Material for the task:
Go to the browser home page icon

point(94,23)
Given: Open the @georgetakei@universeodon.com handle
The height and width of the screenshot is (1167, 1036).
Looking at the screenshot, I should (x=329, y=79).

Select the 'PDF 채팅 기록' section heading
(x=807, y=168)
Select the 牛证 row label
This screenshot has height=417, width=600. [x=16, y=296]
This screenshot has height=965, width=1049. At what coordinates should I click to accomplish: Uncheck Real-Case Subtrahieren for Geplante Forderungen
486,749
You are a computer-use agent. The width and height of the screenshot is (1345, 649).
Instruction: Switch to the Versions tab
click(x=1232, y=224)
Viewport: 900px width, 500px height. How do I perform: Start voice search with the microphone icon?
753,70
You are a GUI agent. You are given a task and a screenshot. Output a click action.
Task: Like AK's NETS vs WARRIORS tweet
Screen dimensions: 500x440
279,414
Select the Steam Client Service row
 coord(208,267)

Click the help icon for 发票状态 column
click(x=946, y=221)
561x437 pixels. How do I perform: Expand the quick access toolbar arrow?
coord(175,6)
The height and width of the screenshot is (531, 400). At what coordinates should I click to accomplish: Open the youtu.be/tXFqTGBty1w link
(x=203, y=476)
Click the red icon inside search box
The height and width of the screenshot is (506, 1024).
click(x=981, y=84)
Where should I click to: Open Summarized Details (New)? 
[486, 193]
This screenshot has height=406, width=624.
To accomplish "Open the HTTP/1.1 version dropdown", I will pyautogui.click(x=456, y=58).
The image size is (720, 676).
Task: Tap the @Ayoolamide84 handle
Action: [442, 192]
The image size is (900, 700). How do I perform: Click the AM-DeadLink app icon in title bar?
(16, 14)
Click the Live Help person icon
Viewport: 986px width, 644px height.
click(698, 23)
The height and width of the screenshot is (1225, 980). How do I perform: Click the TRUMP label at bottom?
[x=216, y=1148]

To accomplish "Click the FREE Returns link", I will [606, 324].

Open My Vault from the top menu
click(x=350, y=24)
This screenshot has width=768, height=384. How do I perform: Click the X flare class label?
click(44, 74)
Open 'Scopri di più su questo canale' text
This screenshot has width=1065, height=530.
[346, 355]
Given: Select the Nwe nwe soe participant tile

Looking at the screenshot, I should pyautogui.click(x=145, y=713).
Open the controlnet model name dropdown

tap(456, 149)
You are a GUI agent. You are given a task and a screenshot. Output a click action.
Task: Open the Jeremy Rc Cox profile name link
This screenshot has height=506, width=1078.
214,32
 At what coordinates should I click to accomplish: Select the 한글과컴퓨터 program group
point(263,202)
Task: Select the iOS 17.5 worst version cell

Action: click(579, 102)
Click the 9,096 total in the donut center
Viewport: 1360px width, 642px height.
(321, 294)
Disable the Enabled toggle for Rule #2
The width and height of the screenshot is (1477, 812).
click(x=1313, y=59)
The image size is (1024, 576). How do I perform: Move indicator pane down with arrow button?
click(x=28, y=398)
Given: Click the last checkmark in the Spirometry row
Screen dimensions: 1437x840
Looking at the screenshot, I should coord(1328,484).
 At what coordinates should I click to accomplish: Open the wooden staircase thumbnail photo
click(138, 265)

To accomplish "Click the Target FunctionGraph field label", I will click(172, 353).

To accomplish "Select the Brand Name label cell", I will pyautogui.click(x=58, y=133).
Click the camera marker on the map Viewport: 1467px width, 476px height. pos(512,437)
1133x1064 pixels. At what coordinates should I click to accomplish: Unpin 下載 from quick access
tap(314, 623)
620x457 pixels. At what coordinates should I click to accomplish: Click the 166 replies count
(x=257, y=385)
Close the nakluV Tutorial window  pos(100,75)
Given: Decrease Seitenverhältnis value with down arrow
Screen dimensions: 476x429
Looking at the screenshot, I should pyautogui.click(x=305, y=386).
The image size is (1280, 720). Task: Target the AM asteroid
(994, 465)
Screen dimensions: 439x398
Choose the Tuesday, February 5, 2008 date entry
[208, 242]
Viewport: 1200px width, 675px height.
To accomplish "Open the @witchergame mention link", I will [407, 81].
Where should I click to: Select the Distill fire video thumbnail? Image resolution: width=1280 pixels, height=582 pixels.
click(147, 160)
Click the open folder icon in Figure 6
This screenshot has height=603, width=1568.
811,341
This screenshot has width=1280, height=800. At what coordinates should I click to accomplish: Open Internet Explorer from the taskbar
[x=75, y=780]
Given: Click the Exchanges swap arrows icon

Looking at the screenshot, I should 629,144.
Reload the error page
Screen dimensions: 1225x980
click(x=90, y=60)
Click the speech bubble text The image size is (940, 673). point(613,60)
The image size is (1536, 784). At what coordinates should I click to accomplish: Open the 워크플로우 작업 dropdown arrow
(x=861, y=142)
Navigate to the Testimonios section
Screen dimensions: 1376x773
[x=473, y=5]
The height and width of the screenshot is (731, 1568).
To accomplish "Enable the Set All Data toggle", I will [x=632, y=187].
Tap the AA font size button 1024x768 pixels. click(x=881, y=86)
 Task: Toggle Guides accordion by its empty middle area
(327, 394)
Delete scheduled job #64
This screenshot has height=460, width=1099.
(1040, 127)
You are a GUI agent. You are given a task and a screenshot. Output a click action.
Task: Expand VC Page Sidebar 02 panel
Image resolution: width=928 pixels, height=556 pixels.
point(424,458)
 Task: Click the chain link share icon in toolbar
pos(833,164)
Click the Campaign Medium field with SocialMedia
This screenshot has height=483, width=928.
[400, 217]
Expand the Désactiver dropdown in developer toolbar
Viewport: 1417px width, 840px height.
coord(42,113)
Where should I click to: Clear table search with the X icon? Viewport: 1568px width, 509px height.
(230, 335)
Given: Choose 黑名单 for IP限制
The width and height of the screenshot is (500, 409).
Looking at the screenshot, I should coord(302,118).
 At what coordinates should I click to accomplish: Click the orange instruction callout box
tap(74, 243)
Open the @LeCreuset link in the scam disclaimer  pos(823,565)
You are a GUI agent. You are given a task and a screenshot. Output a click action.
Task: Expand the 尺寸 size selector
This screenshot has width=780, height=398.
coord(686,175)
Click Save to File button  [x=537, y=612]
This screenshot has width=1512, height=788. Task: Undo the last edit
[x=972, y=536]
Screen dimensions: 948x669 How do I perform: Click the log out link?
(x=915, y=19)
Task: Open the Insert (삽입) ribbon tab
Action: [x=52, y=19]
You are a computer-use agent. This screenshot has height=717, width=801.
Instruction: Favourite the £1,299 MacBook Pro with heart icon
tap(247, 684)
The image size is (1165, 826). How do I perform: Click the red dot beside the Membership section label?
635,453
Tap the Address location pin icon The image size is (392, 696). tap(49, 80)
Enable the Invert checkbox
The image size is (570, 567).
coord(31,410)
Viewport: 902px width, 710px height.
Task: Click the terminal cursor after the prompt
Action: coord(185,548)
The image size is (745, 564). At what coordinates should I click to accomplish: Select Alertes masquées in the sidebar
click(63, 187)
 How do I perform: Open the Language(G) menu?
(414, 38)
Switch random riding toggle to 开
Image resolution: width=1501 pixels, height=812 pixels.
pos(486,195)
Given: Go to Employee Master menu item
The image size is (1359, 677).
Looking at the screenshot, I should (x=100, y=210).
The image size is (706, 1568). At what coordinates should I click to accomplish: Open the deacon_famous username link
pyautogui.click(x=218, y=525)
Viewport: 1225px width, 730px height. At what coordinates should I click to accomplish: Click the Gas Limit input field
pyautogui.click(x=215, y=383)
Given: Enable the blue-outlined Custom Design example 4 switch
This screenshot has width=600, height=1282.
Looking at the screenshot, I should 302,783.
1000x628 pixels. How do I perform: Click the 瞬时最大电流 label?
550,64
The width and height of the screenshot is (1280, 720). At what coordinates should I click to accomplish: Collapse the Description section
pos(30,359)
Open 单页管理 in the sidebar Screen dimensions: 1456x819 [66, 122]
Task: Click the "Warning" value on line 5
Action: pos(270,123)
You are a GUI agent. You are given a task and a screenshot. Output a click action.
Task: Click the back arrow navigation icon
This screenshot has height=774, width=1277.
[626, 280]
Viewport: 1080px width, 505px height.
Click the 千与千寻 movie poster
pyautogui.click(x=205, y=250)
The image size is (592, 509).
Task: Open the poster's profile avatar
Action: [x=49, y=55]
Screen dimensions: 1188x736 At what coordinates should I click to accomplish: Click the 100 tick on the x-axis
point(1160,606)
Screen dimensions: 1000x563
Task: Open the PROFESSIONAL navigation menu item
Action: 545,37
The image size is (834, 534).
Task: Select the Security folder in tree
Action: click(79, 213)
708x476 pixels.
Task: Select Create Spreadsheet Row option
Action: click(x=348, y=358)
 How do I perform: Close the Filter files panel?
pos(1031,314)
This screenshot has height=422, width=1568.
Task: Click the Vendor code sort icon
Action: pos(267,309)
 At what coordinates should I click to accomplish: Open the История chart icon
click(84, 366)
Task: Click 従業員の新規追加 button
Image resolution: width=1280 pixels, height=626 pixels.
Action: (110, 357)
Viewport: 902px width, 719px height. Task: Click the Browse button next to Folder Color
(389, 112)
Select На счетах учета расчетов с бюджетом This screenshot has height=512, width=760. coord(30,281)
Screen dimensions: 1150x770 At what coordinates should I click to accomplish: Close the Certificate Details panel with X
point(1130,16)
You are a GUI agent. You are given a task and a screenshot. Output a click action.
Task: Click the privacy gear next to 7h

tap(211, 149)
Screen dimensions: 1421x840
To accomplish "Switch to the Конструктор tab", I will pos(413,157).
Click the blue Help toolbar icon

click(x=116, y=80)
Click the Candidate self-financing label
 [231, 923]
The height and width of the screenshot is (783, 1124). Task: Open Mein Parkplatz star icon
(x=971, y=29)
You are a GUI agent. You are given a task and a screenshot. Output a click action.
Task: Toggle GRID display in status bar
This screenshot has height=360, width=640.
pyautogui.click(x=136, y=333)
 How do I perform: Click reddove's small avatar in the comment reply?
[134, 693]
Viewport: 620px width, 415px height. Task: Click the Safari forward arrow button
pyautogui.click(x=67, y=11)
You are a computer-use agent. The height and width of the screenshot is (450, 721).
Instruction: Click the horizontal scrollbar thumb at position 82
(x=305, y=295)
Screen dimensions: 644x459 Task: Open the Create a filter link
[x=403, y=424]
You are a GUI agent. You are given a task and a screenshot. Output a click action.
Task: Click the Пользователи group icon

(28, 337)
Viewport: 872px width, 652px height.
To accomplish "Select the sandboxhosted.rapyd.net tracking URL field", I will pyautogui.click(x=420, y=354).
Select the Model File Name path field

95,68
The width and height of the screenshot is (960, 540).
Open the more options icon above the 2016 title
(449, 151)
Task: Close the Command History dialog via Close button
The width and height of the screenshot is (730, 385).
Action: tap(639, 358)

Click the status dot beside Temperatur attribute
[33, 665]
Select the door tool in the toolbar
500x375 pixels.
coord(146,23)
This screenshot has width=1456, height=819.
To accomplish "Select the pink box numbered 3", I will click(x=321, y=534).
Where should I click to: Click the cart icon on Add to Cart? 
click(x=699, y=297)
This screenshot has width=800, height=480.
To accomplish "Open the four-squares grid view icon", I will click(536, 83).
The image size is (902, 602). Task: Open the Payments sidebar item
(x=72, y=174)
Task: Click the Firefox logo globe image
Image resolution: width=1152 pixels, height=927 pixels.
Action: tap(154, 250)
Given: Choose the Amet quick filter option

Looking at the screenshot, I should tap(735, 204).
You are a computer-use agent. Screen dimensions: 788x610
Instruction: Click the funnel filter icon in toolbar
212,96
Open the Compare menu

What is expected:
How many lines in the entries above hold the word "computer"? Reply with the number by itself.

Result for this exercise:
4